Candy has cited Madonna’s Erotica as an influence on tracks like “Rim,” a campy, formless tribute to analingus featuring RuPaul’s Drag Race alumni Aquaria and Violet Chachki. But Candy seems to have a fundamental misunderstanding of the enduring power behind the queen of pop’s 1992 opus. Unlike Sexorcism, the majority of Erotica isn’t about the physical act of sex, and even at its most explicit, both the pop craft and lyrical content of Madonna’s album are smartly layered. Candy’s lyrics, on the other hand, boast a simplistic notion of BDSM: “Tell me where it hurts and I’ll make it hurt better,” she proclaims on “FMU.”
When the album does stray from the topic of sex, as it does on “Freak Like Me,” Candy peddles boilerplate declarations of nonconformity—“I’m not America’s sweetheart, I’m more like Jeffrey Dahm[er]/Rather be hated for what I am than what I’m not”—in a polished pop package that likely would have pleased RCA. Only rarely does Sexorcism strike a balance between Candy’s rival inclinations: With its talk-box hook, opening track “Nymph” is both weird and catchy, while “FMU” is propelled by an infectious sample from Lords of Acid’s “I Sit on Acid.”

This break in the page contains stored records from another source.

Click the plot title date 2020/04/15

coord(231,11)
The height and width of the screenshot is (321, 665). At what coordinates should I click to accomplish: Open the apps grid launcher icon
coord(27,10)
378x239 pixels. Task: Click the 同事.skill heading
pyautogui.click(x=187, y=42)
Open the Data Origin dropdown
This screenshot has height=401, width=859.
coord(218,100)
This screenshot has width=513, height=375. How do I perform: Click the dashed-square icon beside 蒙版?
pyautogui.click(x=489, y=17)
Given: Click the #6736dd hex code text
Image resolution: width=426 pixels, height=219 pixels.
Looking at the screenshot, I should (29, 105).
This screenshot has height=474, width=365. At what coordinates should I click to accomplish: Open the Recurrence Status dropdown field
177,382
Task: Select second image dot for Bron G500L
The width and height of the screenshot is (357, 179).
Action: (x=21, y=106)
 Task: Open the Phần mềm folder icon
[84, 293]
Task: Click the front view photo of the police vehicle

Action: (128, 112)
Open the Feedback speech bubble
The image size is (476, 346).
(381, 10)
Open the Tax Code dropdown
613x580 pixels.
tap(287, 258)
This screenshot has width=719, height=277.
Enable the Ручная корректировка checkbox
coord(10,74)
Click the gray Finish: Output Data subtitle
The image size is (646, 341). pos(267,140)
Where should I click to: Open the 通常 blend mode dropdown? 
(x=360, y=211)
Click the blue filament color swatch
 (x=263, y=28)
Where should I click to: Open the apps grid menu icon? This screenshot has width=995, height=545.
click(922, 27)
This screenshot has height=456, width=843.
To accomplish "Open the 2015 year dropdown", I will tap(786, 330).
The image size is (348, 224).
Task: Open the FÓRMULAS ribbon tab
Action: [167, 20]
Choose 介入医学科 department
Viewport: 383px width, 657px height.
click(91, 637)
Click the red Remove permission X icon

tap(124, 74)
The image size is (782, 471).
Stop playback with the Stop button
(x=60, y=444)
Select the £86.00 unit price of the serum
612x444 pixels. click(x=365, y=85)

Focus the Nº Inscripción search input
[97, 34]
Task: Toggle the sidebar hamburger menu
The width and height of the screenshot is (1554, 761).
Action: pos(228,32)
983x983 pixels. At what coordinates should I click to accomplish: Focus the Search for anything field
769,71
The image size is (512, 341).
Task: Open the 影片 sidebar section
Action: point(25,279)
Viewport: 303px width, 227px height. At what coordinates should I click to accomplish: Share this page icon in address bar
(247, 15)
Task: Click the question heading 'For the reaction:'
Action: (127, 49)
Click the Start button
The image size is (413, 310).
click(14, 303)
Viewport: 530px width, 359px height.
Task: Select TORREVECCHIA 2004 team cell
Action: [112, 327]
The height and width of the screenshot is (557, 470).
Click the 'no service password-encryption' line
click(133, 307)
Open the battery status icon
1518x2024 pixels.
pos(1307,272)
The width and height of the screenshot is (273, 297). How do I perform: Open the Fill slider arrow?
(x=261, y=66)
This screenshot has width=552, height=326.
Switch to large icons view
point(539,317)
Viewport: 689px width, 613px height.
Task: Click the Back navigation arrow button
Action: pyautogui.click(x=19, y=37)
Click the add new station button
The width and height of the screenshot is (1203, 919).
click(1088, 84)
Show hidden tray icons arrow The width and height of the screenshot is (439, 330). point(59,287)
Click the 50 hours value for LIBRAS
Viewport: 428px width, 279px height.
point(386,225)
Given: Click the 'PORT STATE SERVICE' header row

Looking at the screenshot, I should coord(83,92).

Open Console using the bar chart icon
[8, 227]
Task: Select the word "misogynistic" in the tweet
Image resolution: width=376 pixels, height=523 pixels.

Another ’90s throwback, “Cum,” finds guest Iggy Azalea spitting deliciously stupid couplets like “Murder the pussy, then plead your case/Fuck me good, then feed me grapes.” Unfortunately, the rest of the album is bogged down by humorless assertions of sexual prowess set to repetitive, narcotic beats (the inclusion of last year’s “Oomph” would have provided a welcome change of pace). After nearly half a decade in record label purgatory, surely Candy has something more to say than “eat my ass.”